Uniform Resource Locators (URLs), i.e., “web addresses,” are seldom short and sweet these days – but in the end, everyone still really wants them just that way.

This is where URL shortening techniques come into play – a method of displaying shorter versions of the actual URL, while directing the user to the real page. A method, in other words, promising a great deal of usability – while being at the same time fraught with great security risks.

Namely: a user may want to shorten an URL for the sake of convenience – how do you like typing a 100+-character URL into your phone's virtual keyboard just to send a random link to a friend? And even if you may like it – will your social/gaming platform's character count allow for it? Otherwise, a business may wish to make links brief and memorable – i.e., “beautified” – these are all squarely legitimate concerns.

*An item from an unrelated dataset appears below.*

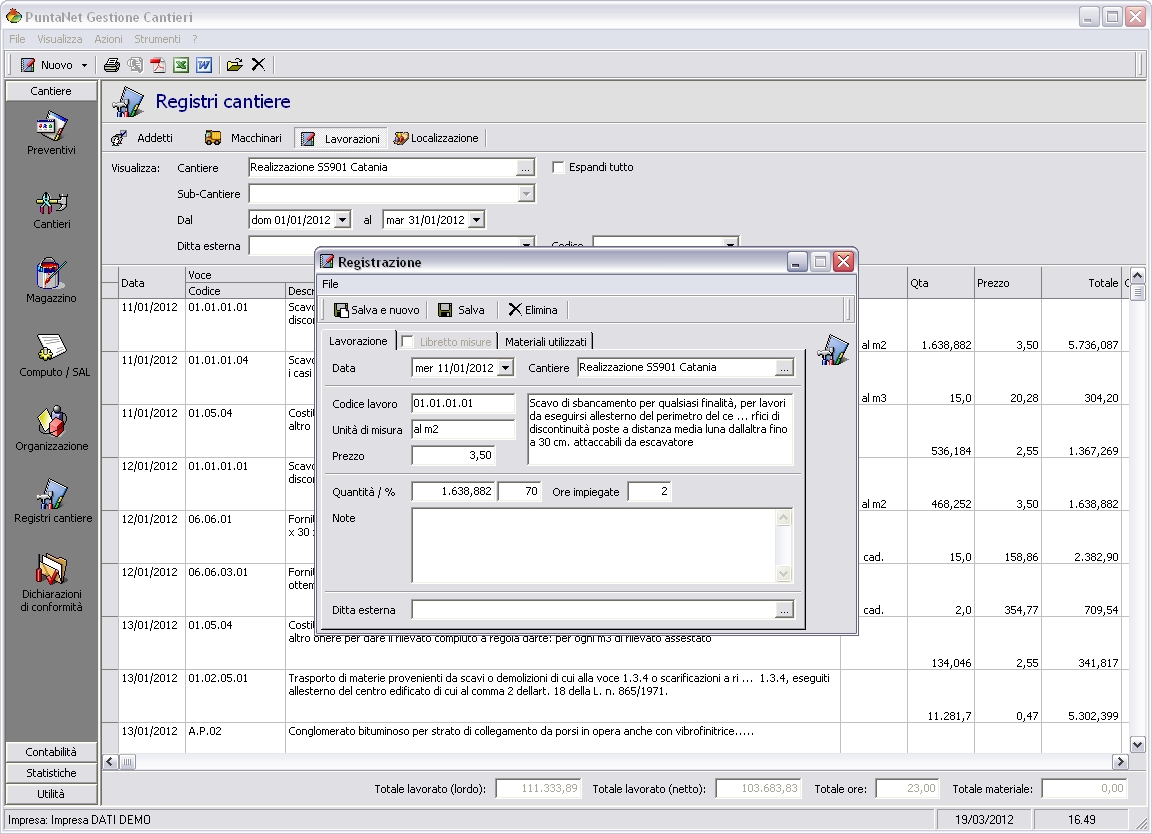1152x834 pixels.
Task: Click the Salva e nuovo button
Action: point(376,310)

The added benefit is for websites learning about where the clicks come from – something also typically baked-into an URL-shortening service.

But then there's the potential for abuse. Providing a user with a short URL that tells them nothing about the actual destination of their clicks – until it may be too late – a risk simply becoming too great these days.

This is where trust in the code behind the very service comes in – and although user-friendliness, privacy, and security is and remains a tough act to balance online – if there's one model with any chance of succeeding it has to be open-source.

This is because the open source model offers one major and undeniable advantage: the code is available to anyone wanting to audit it for either bugs, or deliberately planted malware.

Now in the URL-shortening world, there's the nascent UrlHum service: a privacy-aware, modern and fast platform, with the code hosted publicly on GitHub, as developer Christian la Forgia explains.).

The project is built using PHP – which the founder thought was crucially significant given EU's recent push for privacy regulation.